Desde o título, o livro que está sendo lançado pela editora Campus-Elsevier tem a audácia de ser, sem aspas, desenvolvimentista e keynesiano. "Economia do Desenvolvimento - Teoria e Políticas Keynesianas"(*) reúne a nata dos pensadores que ousam discordar do "mercado" e que provêm das melhores escolas de economia. Todos eles foram reunidos no seminário internacional "Políticas Econômicas para o Financiamento do Desenvolvimento: Setenta Anos da Teoria Geral", realizado no Rio de Janeiro em outubro de 2006.

Keynes, em sua essência, defende, portanto, o oposto da economia de mercado - aquela da "mão invisível" nos cofres públicos.

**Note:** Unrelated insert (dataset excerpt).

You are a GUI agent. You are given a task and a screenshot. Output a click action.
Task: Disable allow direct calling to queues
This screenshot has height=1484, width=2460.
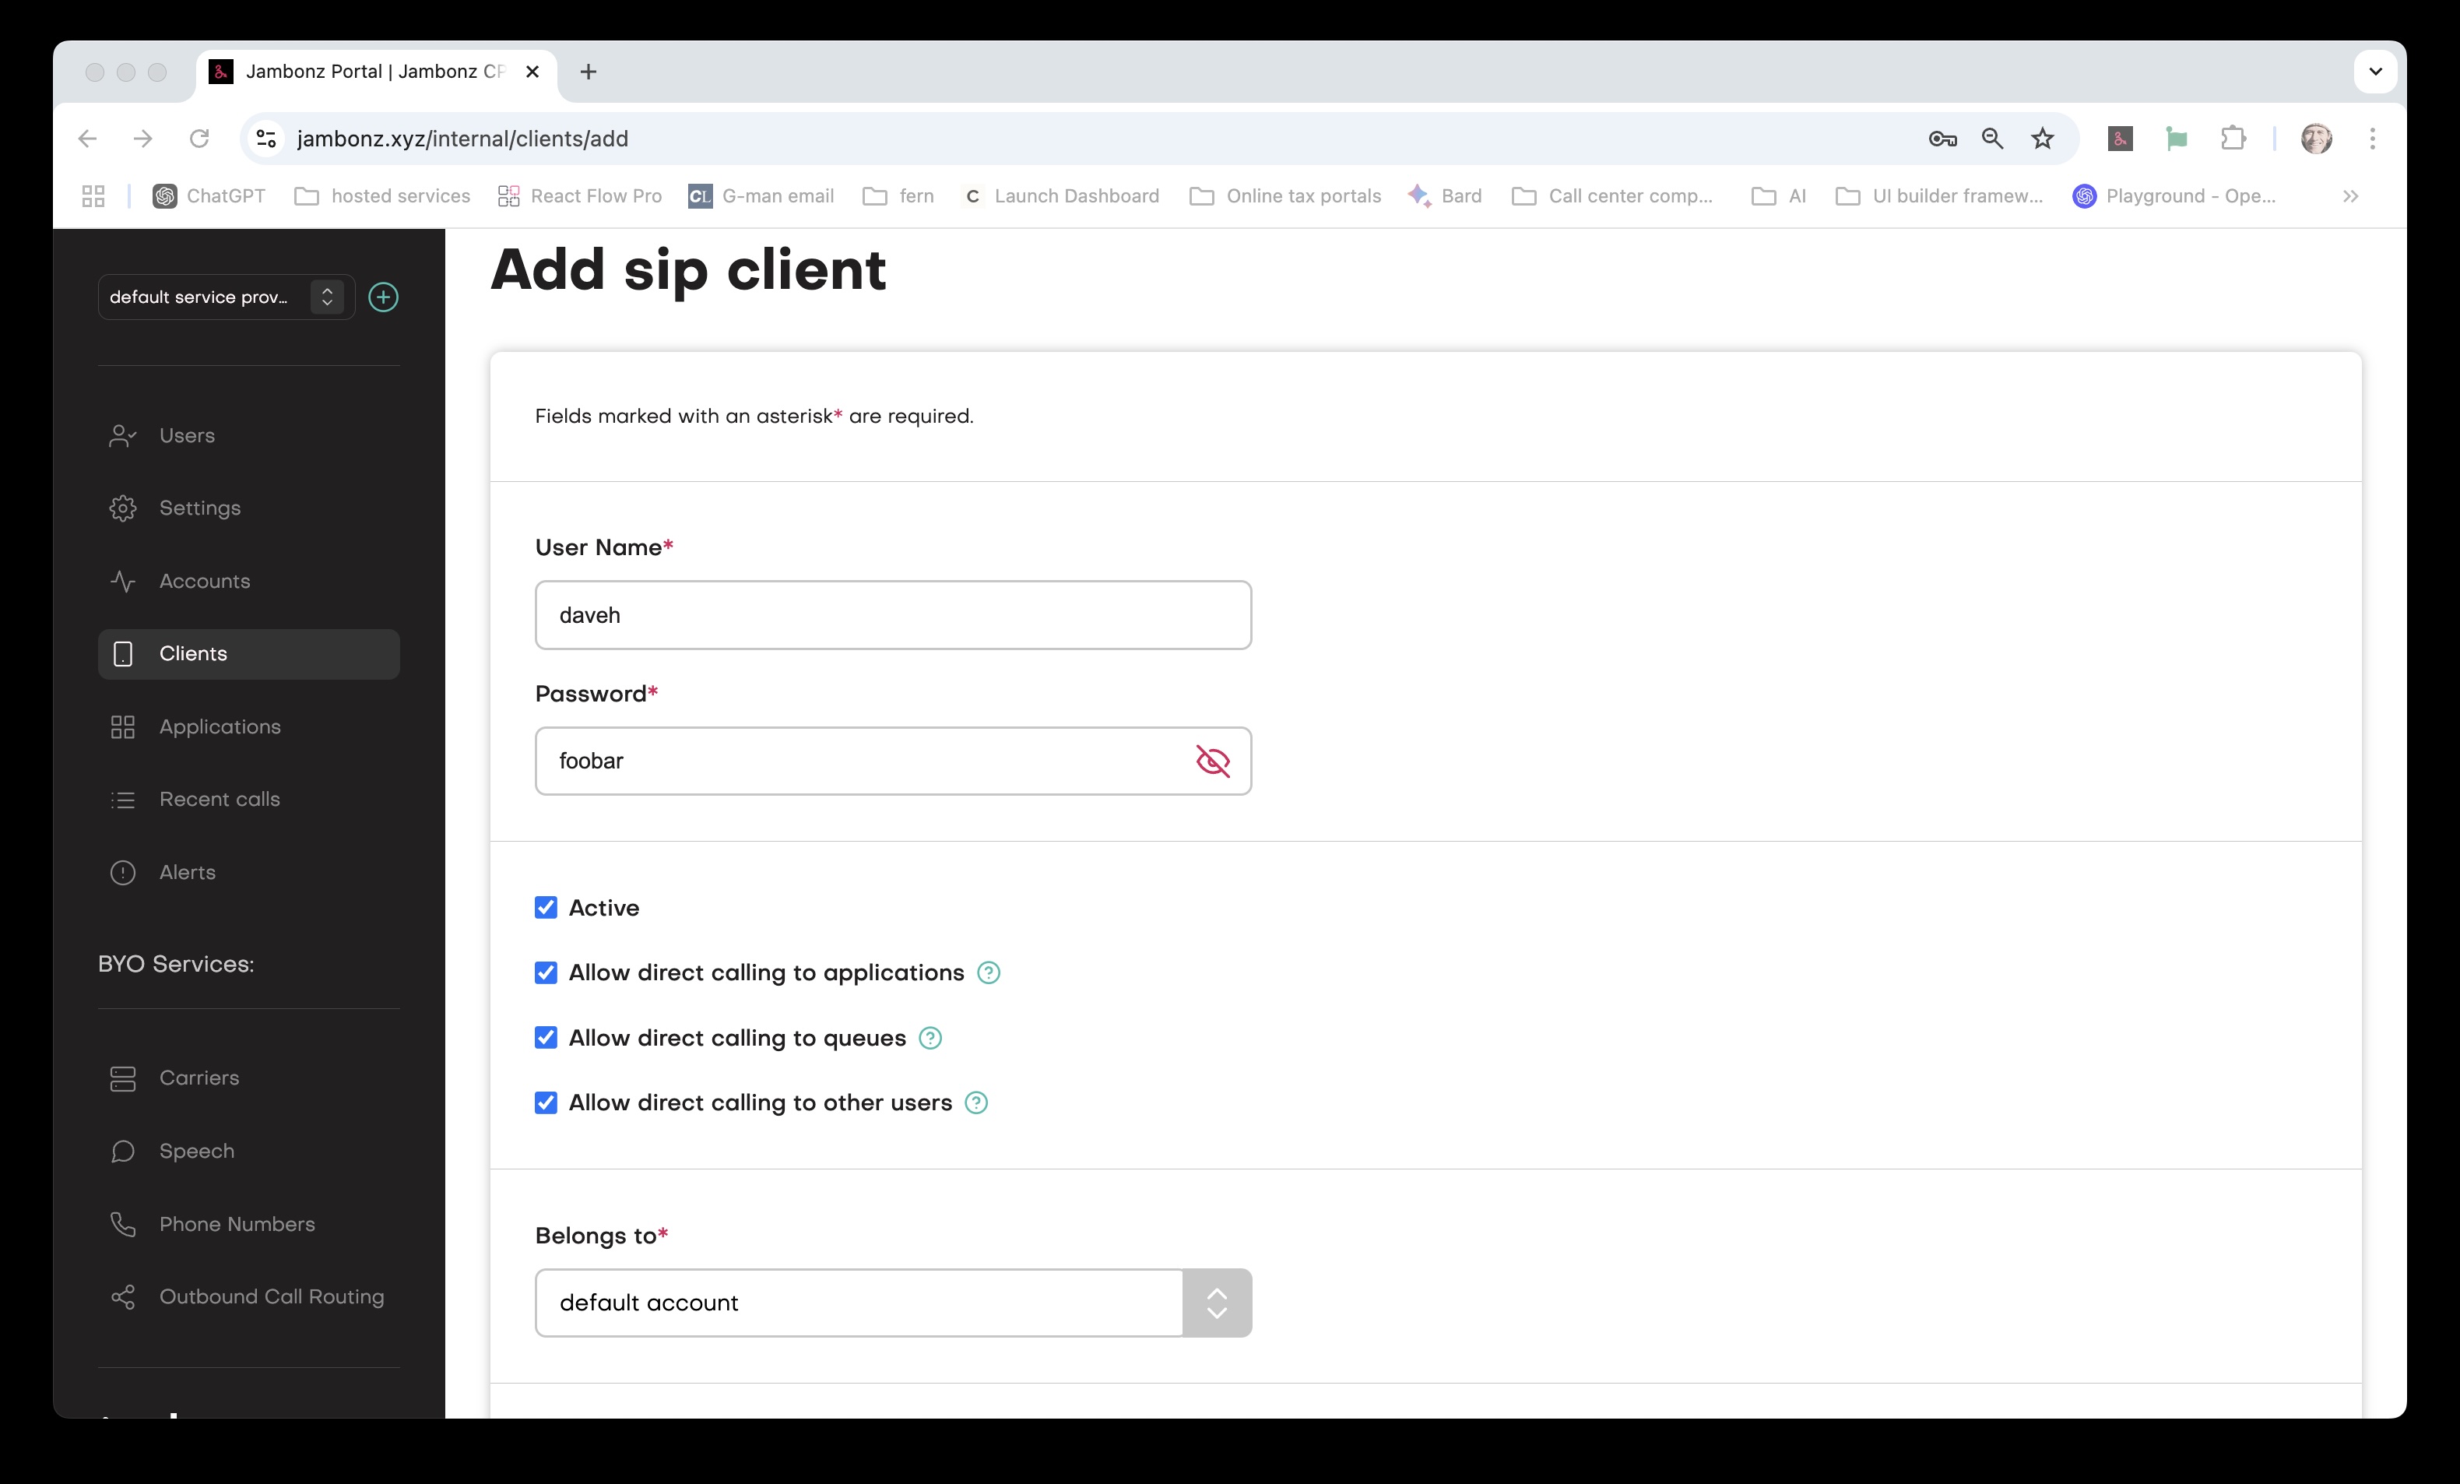[x=546, y=1038]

Patriota, sem ser nem isolacionista nem xenófobo, o lorde inglês percebia, no dizer do professor Fernando Cardim de Carvalho, do IE-UFRJ, que "os Estados nacionais ainda são os mais eficientes garantidores dos interesses das sociedades que representam". Neste momento em que se agudiza o debate sobre os limites éticos, morais e legais da globalização financeira, o princípio keynesiano da soberania e autonomia dos Estados nacionais tem lugar de honra.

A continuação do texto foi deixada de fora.